Report every line of the records that includes the word "agent".
Entries provided START
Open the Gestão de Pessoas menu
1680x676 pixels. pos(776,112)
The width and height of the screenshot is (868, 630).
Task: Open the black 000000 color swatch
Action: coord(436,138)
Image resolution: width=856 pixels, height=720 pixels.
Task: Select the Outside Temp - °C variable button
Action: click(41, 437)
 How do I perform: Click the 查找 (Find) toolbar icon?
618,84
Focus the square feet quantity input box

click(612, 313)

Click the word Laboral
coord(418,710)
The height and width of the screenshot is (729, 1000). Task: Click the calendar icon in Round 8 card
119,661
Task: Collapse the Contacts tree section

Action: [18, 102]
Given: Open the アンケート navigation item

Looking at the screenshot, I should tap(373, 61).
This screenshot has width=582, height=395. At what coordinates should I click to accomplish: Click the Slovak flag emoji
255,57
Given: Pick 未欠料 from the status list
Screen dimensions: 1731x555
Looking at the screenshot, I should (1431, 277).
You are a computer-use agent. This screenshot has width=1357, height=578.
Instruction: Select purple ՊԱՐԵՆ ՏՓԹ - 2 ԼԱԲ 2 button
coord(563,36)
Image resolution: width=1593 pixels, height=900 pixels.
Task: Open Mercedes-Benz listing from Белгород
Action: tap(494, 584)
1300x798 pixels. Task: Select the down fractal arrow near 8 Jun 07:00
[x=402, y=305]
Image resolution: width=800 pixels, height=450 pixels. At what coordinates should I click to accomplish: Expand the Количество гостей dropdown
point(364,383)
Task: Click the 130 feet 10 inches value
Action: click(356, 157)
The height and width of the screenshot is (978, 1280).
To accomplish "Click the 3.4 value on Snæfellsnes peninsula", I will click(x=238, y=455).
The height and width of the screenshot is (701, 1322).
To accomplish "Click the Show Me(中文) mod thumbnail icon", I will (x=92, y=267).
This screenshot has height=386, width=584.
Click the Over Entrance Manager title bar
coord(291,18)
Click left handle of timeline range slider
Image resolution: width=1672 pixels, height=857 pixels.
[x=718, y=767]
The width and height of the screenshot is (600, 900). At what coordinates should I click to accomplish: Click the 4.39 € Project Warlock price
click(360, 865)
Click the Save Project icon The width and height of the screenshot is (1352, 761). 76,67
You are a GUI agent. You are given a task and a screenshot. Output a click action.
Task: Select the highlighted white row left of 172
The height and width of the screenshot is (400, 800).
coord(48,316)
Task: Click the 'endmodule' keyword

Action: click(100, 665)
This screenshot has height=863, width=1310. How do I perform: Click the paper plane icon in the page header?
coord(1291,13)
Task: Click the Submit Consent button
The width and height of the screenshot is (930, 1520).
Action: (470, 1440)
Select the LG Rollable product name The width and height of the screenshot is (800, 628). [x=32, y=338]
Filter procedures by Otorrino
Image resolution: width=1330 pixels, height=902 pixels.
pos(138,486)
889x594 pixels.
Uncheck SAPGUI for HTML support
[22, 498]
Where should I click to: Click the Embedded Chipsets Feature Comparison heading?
Entries provided END
▶ _Your solution_:
You are a computer-use agent. This screenshot has width=1357, height=578.
You are a GUI agent. You are given a task and a screenshot. Output a click action.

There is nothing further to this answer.